Une valeureuse membre de l’équipe des commis a eu alors une idée pour remonter le moral de ses collègues : Pourquoi ne pas revenir à l’absence d’assignations vécue avant l’ouverture ? Elle a eu le courage de défendre son idée auprès de sa supérieure hiérarchique immédiate, la bibliothécaire coordonnatrice du service de l’abonnement et de l’emprunt. Arrivée depuis un an dans son poste, cette dernière, détentrice d’une formation en gestion, avait même suivi dans ce cadre un cours de 45H en mobilisation des équipes. Ayant à cœur la santé physique et mentale des membres de son équipe, croyant en la collaboration et ayant appris comment s’y prendre, elle a tout suite vu l’intérêt de cette proposition et a su la défendre comme un projet pilote réaliste auprès de ses deux supérieurs hiérarchiques. Elle a imposé des balises : Certaines assignations restaient fixes (vider la chute à livres, accueillir les membres au comptoir de réservation et de prêt) et des objectifs moyens journaliers devaient être respectés pour toutes les autres tâches. Par exemple, au moins 60 bacs traités par jour; au moins une moyenne de 75 réservations traités à l’heure... Des rencontres entre commis ont été organisées pour discuter de la mise en place de cette nouvelle façon de travailler davantage basée sur l’engagement moral, l’autonomie et l’auto-régularisation. Certains étaient intéressés, quelques-uns étaient convaincus que ça ne marcherait pas mais, finalement, la grande majorité des 33 commis permanents concernés se sont engagés par écrit à tenter l’expérience. Sur le formulaire d’engagement volontaire figuraient quelques balises supplémentaires comme le fait qu’il s’agissait bien de s’autoorganiser et non de gérer ses collègues. Les objectifs journaliers globaux étaient affichés au mur et dès qu’ils étaient atteints, on devait les cocher en indiquant l’heure de fin de la tâche.

Les résultats

Quelques semaines après le démarrage de cette façon plus souple – et aussi bien plus humaine - de travailler, l’expérience est une réussite totale. Non seulement on a réussi à atteindre les cibles mais les changements d’affectation se font naturellement pour l’ensemble des tâches. Certains membres de l’équipe, qui faisaient autrefois plutôt moins que les autres, aident maintenant plus volontiers leurs collègues et travaillent à un rythme nettement plus soutenu. Des alliances inattendues entre collègues ont pu s’installer. L’équipe a même découvert qu’en cas de conflit entre collègues, il devenait enfin possible de ne plus avoir à travailler ensemble. Les techniciens qui perdaient un temps précieux à recalculer des assignations peuvent maintenant consacrer davantage de temps à leurs autres tâches et arrivent enfin à les terminer à temps. Surtout, la bonne humeur est revenue dans l’équipe et tous découvrent des bénéfices au-delà des espérances à ce nouveau système. Il y avait bien des peurs (que va-t-il arriver si j’ai fini et que ne sais pas quoi faire? que va-t-il arriver si je ne peux pas remplir mes quotas?) mais elles ont été balayées avec l'expérience

Il s’agit encore bien sûr d’une expérimentation pilote qui devra démontrer qu’elle fonctionne dans la durée, notamment quand l’équipe aura retrouvé tous ses employés surnuméraires. Toutefois, cette expérience rapproche BAnQ d’autres organisations qui démontrent au quotidien, et quelques fois depuis des décennies, qu’on peut travailler autrement tout en restant efficace (note 3). Les résultats sont tels qu’ils laissent même espérer que l’on peut maintenant s’attaquer à d’autres irritants de longue date.

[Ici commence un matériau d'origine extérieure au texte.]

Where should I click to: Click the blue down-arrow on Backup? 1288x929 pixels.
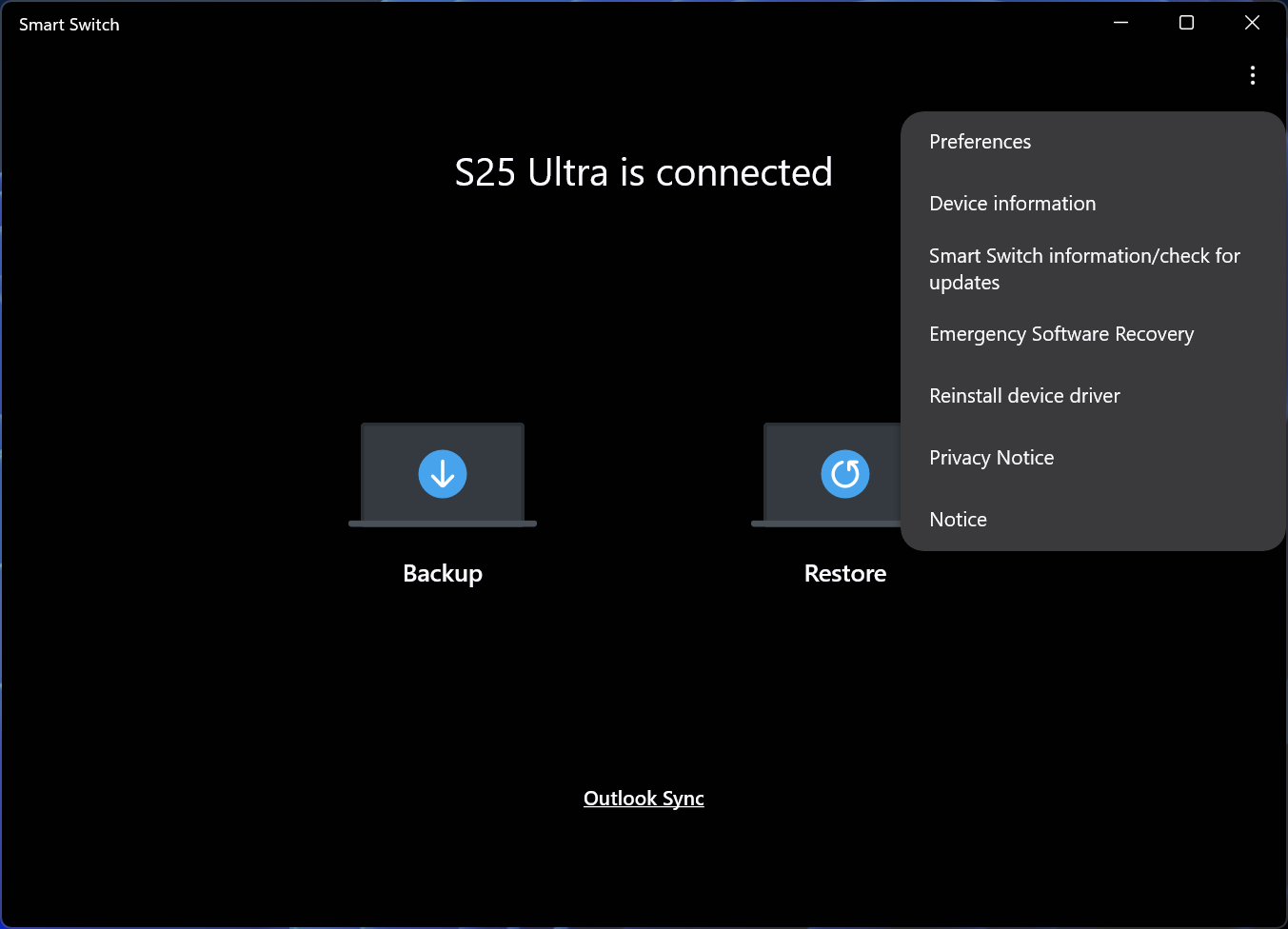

Quels ont été les ingrédients principaux de cette belle réussite ? Le partage d’objectifs précis qui conforte la confiance, sans doute ; la bienveillance et l’humilité bien comprise des personnes en situation de décider, également ; mais aussi et surtout la participation active de tous les membres de l’équipe qui auront réussi collectivement à mettre en place une nouvelle organisation de travail qui mobilise davantage leur habituel souci de bien faire et leur attachement à l’institution.

Pour transformer nos organisations et trouver les meilleures solutions ce n’est donc peut-être pas tant d’innovations techniques que nous avons besoin que de changements profonds en nous-mêmes et la bonne nouvelle est que cette source d’amélioration est, en tout temps, à notre portée. À l’heure des changements climatiques et du monde en perpétuel bouleversement qui est sans doute maintenant le nôtre, nous sommes tous invités, plus que jamais, à tourner ainsi notre attention vers nous-mêmes (note 4).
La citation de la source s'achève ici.